Nelle opere Studio per “A 300 km sulla città” (1930) e Paesaggio con tre arcobaleni visto dall’alto (Miracolo di luci volando) (1932) di Gerardo Dottori, la visione della città non è più quella degli scenari urbani ma di una città vista dall’alto, con le sue modifiche e le metamorfosi provocate, nel paesaggio rappresentato, dal movimento e dalla velocità di un aereo che lo sorvola.
I centri abitati sorvolati dal pilota vengono rappresentati come apparizioni fugaci e transitorie, dettagliate e mutevoli al tempo stesso, per rendere il parossismo della visione dinamica e simultanea concessa dalla velocità.
L’esperienza del volo diventa per Tato (Gugliemo Sansoni) occasione per sottolineare la continuità tra l’antico e il moderno, in Sorvolando in spirale il Colosseo (Spiralata) (1930) l’elevazione dell’aereo nei cieli finisce per dare rilievo all’elevazione architettonica del monumento.
La città di Milano, che con la sua aura di modernità mitteleuropea ha stimolato lo spirito futurista facendo da sfondo alla prima stagione del movimento, ha dedicato dal 6 Febbraio al 7 Giugno 2009 una mostra in occasione del centenario della nascita del Futurismo.

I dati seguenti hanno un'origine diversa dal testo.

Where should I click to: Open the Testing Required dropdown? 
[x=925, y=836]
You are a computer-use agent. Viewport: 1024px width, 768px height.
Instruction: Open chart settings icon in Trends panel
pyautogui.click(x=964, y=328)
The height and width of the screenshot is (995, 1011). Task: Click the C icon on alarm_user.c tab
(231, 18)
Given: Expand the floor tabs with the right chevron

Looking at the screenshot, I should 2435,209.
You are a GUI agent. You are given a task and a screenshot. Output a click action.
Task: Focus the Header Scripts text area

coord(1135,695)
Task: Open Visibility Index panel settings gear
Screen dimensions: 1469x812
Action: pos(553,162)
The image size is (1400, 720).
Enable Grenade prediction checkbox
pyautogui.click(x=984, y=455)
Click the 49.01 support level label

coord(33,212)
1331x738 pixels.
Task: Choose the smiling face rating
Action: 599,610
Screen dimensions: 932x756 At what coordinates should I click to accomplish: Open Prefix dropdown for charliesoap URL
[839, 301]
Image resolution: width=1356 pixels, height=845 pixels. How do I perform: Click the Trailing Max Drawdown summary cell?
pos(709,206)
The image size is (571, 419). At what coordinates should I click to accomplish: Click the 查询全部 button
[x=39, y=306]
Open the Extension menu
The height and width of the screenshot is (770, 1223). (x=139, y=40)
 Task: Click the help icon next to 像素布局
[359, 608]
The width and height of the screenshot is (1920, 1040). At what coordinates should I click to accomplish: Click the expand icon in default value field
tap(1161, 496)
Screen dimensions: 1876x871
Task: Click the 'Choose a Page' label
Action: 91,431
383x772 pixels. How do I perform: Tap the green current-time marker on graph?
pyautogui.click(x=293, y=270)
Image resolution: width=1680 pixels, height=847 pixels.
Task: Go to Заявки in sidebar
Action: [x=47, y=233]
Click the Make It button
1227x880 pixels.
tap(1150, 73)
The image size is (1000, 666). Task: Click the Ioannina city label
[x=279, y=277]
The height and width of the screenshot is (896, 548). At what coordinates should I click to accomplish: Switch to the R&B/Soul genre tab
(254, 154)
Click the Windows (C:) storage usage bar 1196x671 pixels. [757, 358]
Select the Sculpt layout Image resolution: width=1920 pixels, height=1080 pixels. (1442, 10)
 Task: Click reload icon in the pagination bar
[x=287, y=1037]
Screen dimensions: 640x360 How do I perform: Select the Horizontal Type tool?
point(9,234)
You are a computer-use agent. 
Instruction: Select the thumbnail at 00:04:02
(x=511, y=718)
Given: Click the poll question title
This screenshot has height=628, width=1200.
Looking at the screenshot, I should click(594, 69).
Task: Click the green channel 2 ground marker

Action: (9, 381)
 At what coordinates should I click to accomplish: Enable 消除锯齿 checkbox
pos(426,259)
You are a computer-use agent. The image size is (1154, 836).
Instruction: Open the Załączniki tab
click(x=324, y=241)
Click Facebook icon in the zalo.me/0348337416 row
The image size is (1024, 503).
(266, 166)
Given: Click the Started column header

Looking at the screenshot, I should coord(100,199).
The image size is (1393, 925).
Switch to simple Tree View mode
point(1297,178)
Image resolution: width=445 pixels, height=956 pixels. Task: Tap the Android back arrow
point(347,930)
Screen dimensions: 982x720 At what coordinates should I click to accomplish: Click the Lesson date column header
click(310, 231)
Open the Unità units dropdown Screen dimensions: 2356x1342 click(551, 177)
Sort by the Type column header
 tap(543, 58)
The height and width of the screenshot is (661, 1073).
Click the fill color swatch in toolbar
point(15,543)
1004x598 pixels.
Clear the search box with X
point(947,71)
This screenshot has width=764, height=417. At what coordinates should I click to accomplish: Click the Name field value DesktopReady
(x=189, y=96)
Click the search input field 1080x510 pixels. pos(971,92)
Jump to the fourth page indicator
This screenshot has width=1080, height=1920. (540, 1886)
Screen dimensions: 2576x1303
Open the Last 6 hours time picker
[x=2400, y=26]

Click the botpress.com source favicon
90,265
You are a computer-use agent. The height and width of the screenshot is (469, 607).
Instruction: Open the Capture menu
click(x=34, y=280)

Le opere d’arte non solo trasmettono un piacere visivo, ma forniscono un prezioso aiuto alla comprensione della molteplice realtà che ci circonda, sembra quasi che i Futuristi siano tornati per vedere che fine ha fatto l’eredità che ci hanno lasciato, loro che volevano ridisegnare l’intero ambito dell’esperienza umana in una chiave inedita, ci spingono ad interrogarci sullo stato del nostro futuro.
La città è un organismo vivo, non costituito solo da edifici, ma da uomini. Le strade, le piazze, i palazzi sono il substrato su cui i cittadini costruiscono le loro relazioni sociali. Partendo dalla consapevolezza che la loro conformazione può rallentare o favorire lo sviluppo di tali
relazioni, ma non impedirle, diventa fondamentale la qualità degli spazi urbani che ci circondano per la “costruzione” della qualità dei rapporti e della nostra vita sociale.

Bibliografia
• Angelo d’Orsi «Il Futurismo tra cultura e politica. Reazione o rivoluzione?»,
Editore Salerno, Roma 2009;
• G. Lista «Futurismo. Velocità e dinamismo espressivo», Santarcangelo di
Romagna, KeyBook/Rusconi libri srl, 2002;
• G. Lista, A. Masoero, a cura di, «Futurismo 1909-2009. Velocità+Arte+Azione»,
Catalogo della mostra, Palazzo Reale, Skira, Milano 2009.